María a appris tout à la fois que sa mère avait perdu la vie & de quelle manière elle la gagnait. María est jeune, même pas 20 ans, & belle ; sur son visage on reconnaît les traits qu'on distinguait à grand peine sur les photos de la decouverte du cadavre supplicié d'Ana.
María ne parle pas français. Par le biais d'une interprète, la voix étranglée, elle raconte qu'Ana était une bonne maman. Elle s'occupait bien d'elle. Elle était venue en France parce que dans son pays, c'est la misère. María pensait qu'elle vendait des fruits et des légumes.
Ana lui envoyait des mandats, pas grand chose. Elle a été prévenue par 1 dame qui a trouvé son n° dans les papiers d'Ana. + tard, la police l'a rappelée.
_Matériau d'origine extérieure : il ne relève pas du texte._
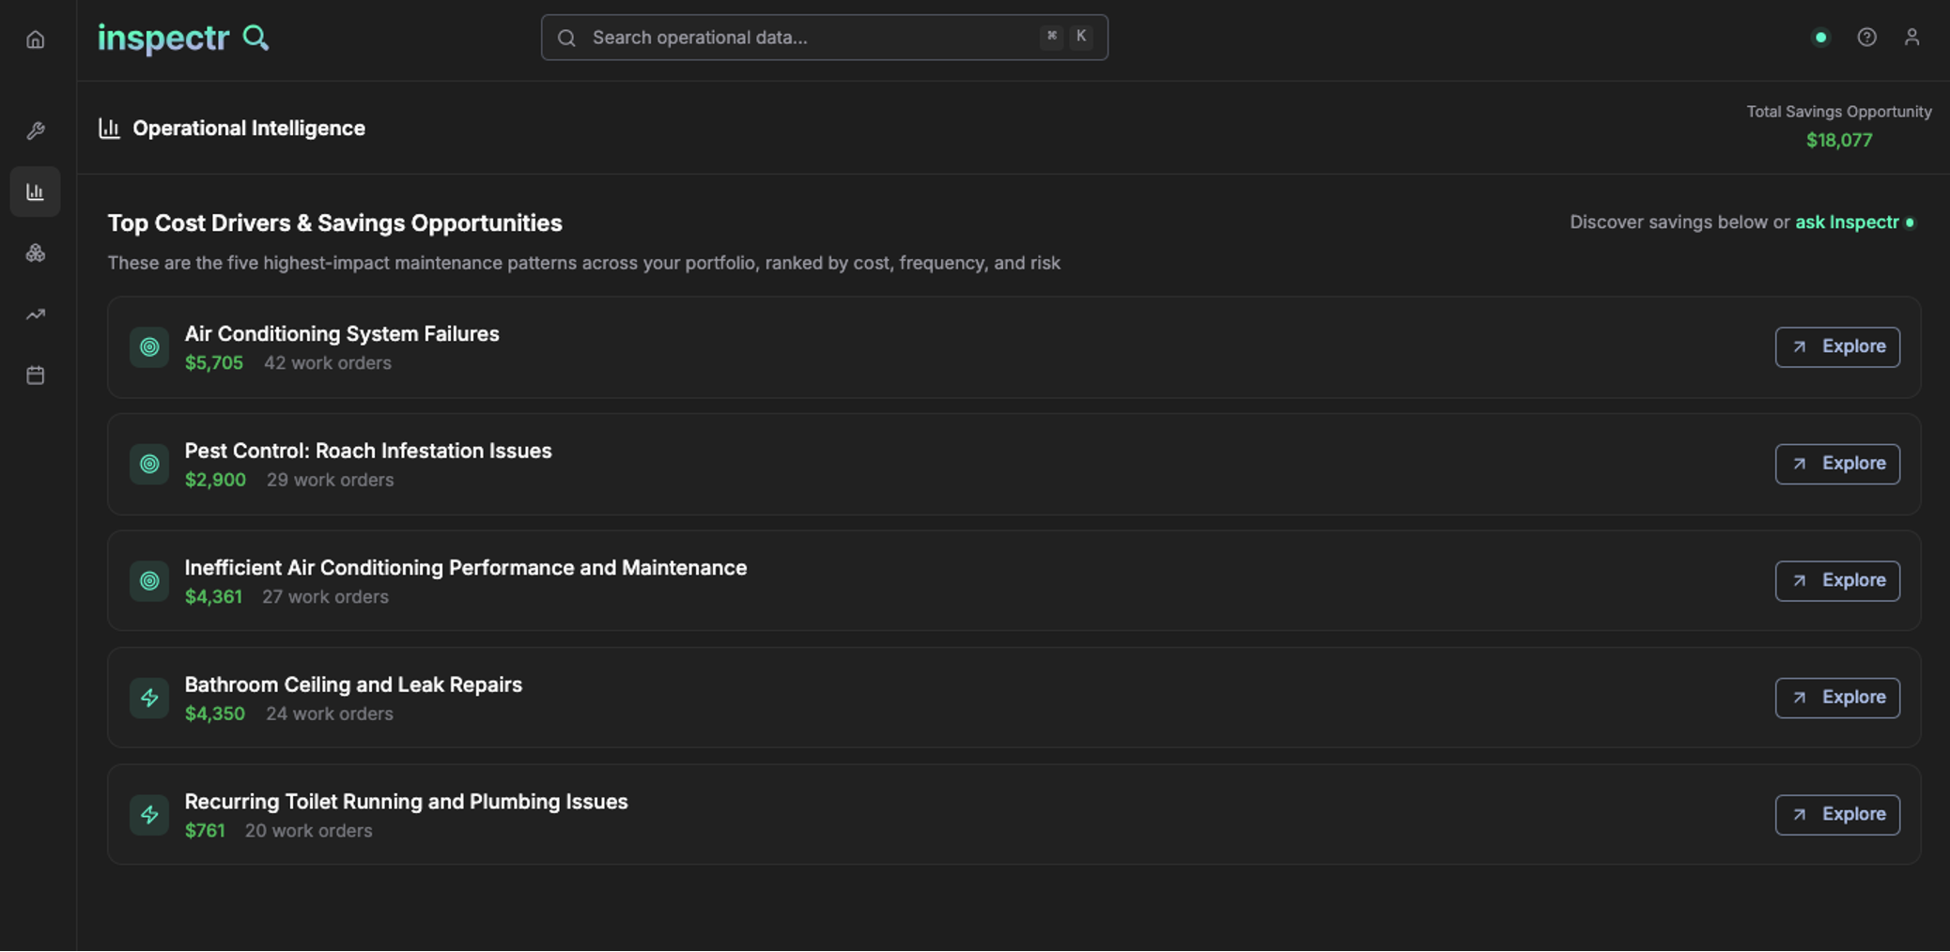The width and height of the screenshot is (1950, 952).
Task: Click the green status dot indicator
Action: 1820,38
María a pris 1 avocat, qui lui a raconté le dossier. Elle a récupéré les affaires de sa mère dans son appartement misérable.
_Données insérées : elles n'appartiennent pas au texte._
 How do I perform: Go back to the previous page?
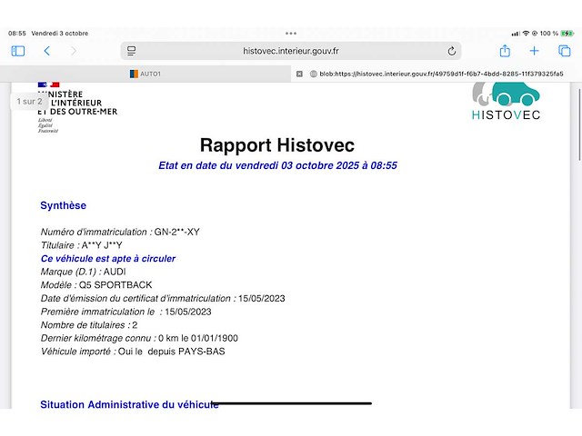point(47,51)
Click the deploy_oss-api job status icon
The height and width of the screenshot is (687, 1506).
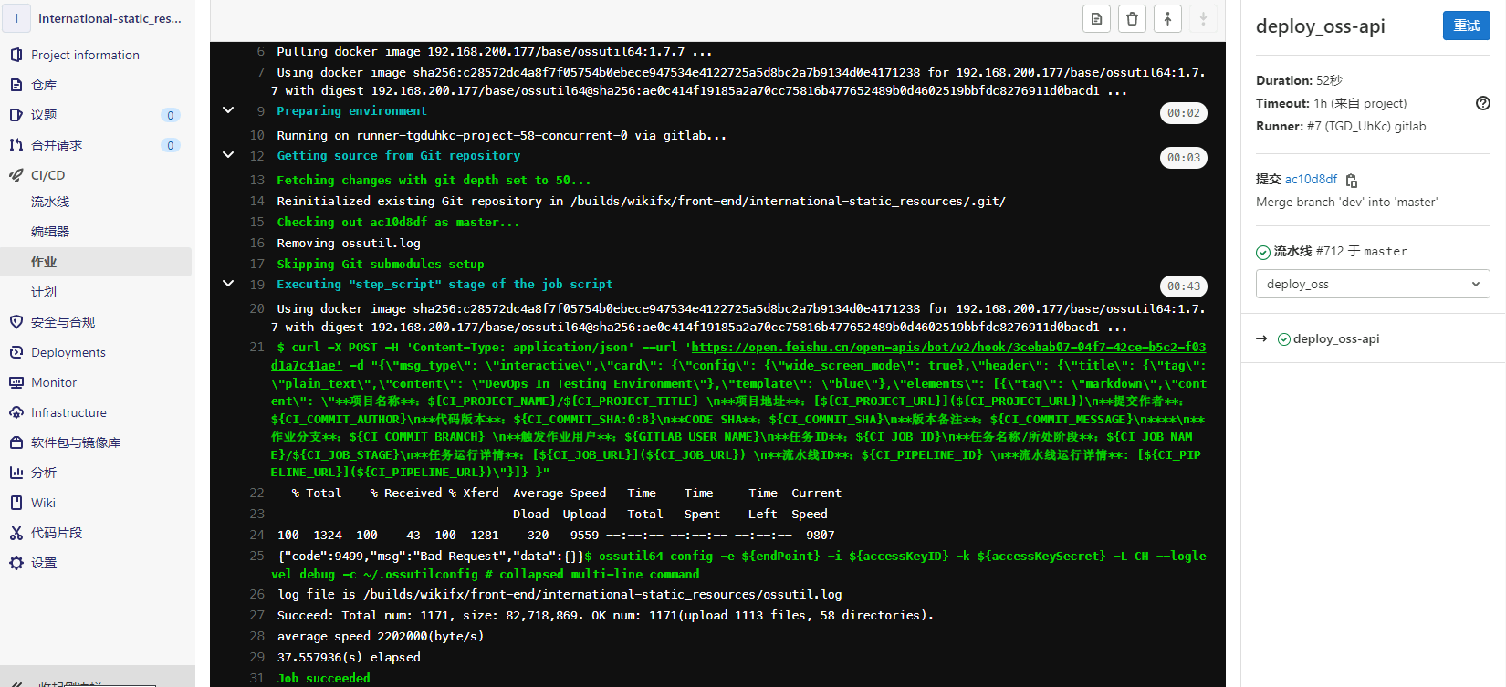click(1284, 339)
Elle a compris en voyant ce logement minuscule, ces vêtements dans lesquels elle ne reconnaît pas sa mère, que le dossier disait vrai, qu'Ana ne vendait pas de fruits & légumes. María pleure maintenant, elle a entendu le légiste ce matin, le couteau qui a tranché net...
"Ce qu'il lui a fait, on ne le fait pas à un animal!" crie-t-elle.Cramponnée à la barre, les joues noyées de larmes, elle vacille. À la quest° de son avocat "qu'attendez-vous de ce procès?", María crache sa colère "je veux qu'il paye!!" clame-t-elle dans le silence de la cour.
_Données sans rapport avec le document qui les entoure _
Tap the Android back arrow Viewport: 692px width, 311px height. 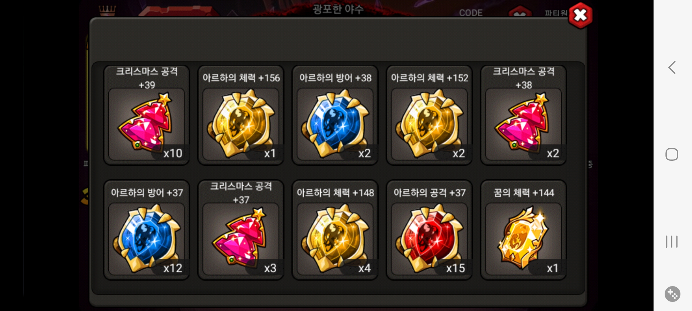tap(672, 68)
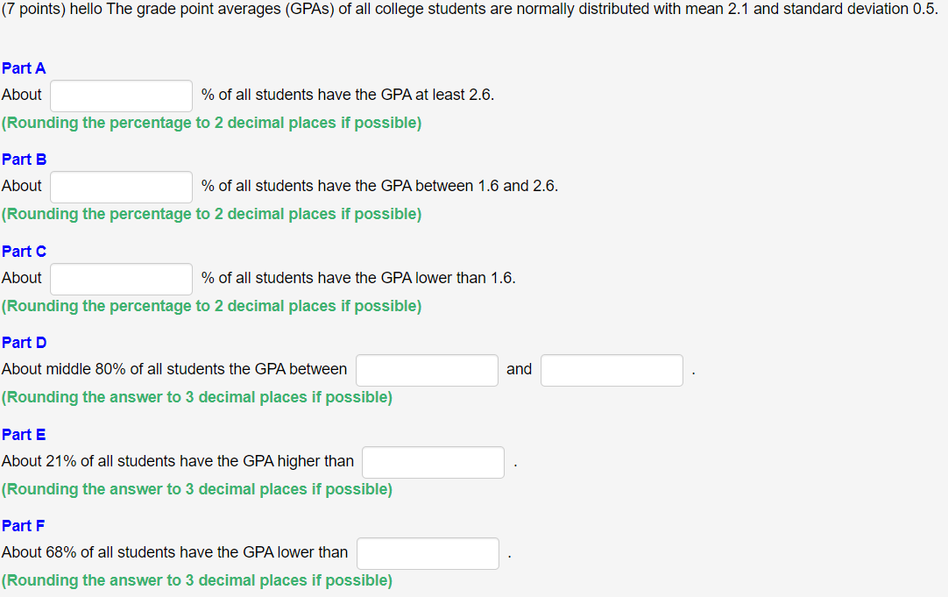Click the Part B answer field
Screen dimensions: 948x597
click(120, 187)
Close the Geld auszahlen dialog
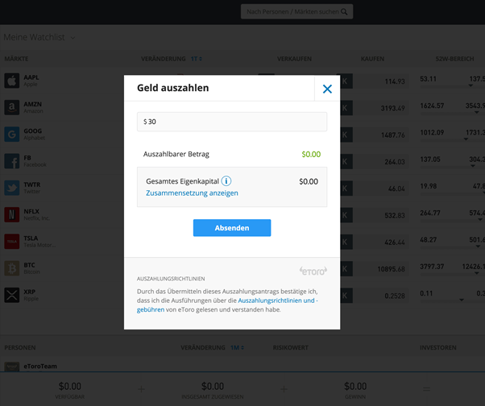This screenshot has width=485, height=406. click(327, 89)
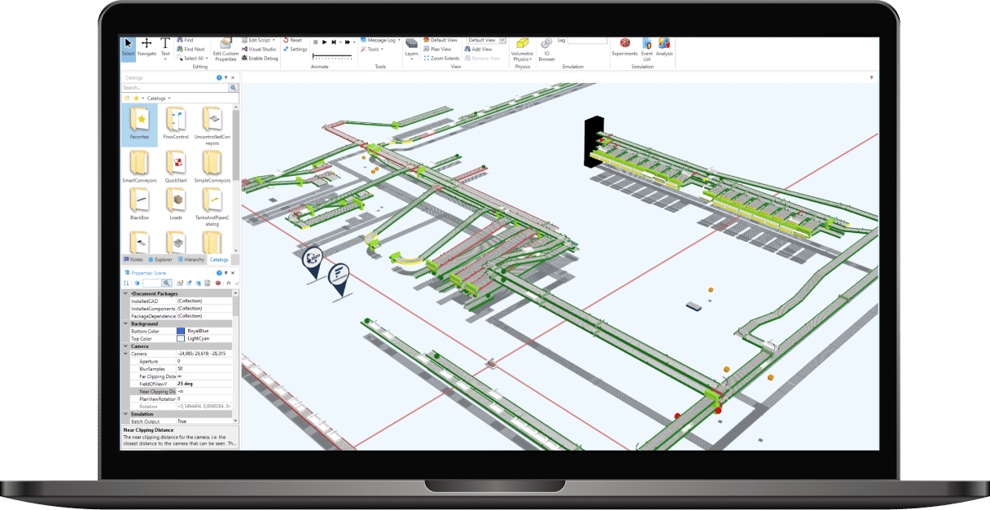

Je reste imperturbable, comme mes collègues du siège, car il le faut. L'émotion n'a pas de place chez moi, pas maintenant. Je sens les jurés émus, ils gigotent un peu sur leurs chaises, détournent le regard... L'1 d'entre eux le pose sur Victor et je perçois un éclat de colère.
L'avocat général n'a pas de question, la défense tassée sur sa chaise n'en a pas non plus... Chancelante María retourne s'asseoir, à côté de l'interprète. Au long des débats que María ne comprend pas entièrement, elle attrape au vol, par moments, un mot, plus dur que d'autres.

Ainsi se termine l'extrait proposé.